La Commission toujours confiante
Au contraire, Andris Piebalgs, commissaire en charge de l’énergie, ne s’inquiète pas du bas niveau des prix carbone. Il a déclaré que l’UE avait créé un cadre avec le paquet sur le changement climatique […] en tant qu’instrument le plus important pour l’investissement ; et que nous ne devrions pas nous inquiéter du fait que le prix du carbone soit si bas aujourd’hui, autour de 11-12€ par tonne de CO2. Il estime qu’en temps de crise économique, personne n’achèterait de quotas dans l’intention de produire plus. Mais les prix du carbone réagissent à ce qui arrive à l’économie. Il considère donc que c’est l’un des piliers de l’investissement dans l’UE.
Toutefois, selon M. Lewis, l’allocation gratuite des quotas est un problème fondamental, également ancré dans la troisième phase qui doit débuter en 2013. Cela signifie que les prix du marché pour le carbone ne reflètent pas l’offre et la demande.
M. Lewis a expliqué que l’allocation des quotas constitue un actif sans risque pour les industries émettrices lorsqu’elles les reçoivent gratuitement. Les industries ne s’engagent généralement pas à vendre des actifs à court terme. Cependant, elles voient actuellement leurs quotas inutilisés comme des actifs à vendre en vue d’obtenir l’argent nécessaire au priment de leurs coûts fixes, au moment où les prêts à court terme ne sont pas facilement disponibles, a-t-il conclu.
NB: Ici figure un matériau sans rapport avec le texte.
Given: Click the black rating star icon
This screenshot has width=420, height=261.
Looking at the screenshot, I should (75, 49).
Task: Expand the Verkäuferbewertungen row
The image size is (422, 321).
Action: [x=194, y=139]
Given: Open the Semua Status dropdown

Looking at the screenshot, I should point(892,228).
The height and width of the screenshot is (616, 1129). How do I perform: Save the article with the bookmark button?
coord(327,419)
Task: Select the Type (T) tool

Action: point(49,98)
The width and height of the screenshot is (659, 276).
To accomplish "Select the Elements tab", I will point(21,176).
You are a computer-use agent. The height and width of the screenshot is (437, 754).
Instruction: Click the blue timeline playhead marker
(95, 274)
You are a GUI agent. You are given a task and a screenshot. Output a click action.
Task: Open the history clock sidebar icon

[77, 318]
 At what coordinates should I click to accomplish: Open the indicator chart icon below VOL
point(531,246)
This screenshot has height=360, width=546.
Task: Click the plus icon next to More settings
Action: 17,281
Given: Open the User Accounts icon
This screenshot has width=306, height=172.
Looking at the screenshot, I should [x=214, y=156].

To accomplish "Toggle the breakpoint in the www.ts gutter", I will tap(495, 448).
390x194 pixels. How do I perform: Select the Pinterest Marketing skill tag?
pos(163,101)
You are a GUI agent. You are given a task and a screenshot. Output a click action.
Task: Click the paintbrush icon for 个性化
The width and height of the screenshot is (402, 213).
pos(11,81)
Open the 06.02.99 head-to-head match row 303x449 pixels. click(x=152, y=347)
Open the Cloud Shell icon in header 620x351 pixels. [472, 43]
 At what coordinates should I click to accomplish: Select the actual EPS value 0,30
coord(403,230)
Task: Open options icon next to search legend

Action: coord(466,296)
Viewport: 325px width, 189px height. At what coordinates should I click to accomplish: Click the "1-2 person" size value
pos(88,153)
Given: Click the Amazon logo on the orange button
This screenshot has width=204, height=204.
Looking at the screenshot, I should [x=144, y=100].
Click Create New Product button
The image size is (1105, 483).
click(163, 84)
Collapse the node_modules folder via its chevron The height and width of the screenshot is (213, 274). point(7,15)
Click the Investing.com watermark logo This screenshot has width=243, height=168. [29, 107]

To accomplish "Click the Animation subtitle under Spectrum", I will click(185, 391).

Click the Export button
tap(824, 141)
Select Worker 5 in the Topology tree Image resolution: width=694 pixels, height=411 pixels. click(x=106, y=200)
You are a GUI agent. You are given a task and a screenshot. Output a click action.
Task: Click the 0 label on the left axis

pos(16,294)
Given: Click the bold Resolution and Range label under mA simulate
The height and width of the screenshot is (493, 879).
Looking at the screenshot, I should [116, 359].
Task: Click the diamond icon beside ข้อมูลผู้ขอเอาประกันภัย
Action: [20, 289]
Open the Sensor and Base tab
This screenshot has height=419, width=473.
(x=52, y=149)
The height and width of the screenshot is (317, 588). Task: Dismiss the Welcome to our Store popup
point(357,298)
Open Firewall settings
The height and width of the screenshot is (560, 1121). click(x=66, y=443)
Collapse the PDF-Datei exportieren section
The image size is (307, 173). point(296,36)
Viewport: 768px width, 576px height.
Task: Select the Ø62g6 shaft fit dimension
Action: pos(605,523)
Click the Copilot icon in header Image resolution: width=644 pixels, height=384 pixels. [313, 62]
Une banque centrale du carbone?
Selon M. Lewis, l’EU ETS aurait dû inclure dès le départ de meilleurs arrangements institutionnels. En particulier, une banque centrale du carbone aurait augmenté la confiance dans le marché.
L’existence même d’une telle institution anticiperait le besoin d’intervention de la part des banques, en renforçant psychologiquement la confiance dans le fonctionnement du marché, a-t-il ajouté.
Pour M. Lewis, nous avons « manqué le train » en décembre, lorsque les arrangements relatifs à l’EU ETS ont été approuvés. Mais il a néanmoins pressé l’Australie et les Etats-Unis de trouver les arrangements institutionnels appropriés, puisqu’ils sont en train d’établir leurs propres systèmes d’échanges. Dans un monde idéal, une banque centrale du carbone permettrait de supprimer le besoin de plafonner les prix, ceux-ci risquant d’être toujours trop bas pour avoir l’effet escompté, a-t-il conclu.
Kjersti Ulset, responsable auprès de l’entreprise de conseil Point Carbon, a déclaré qu’il était tout à fait rationnel que les entreprises répondent à ces conditions économiques extrêmes en vendant des crédits de carbone superflus. Lorsque les entreprises émettent moins en raison d’un ralentissement économique, il est inévitable que les prix du carbone chutent. Ce ralentissement a été plus fort et plus profond qu’il n’a semblé a priori, conséquence des coupes drastiques dans les émissions et les prix.
Selon Oscar Reyes, du groupe de recherche Carbon Trade Watch, l’ETS a été salué pour avoir rassemblé les intérêts à tous les stades de sa conception et de sa mise en œuvre. Il n’y a donc pas de surprise à ce qu’il soit désormais utilisé comme une vache à lait pour aider les entreprises à traverser une phase de difficultés financières.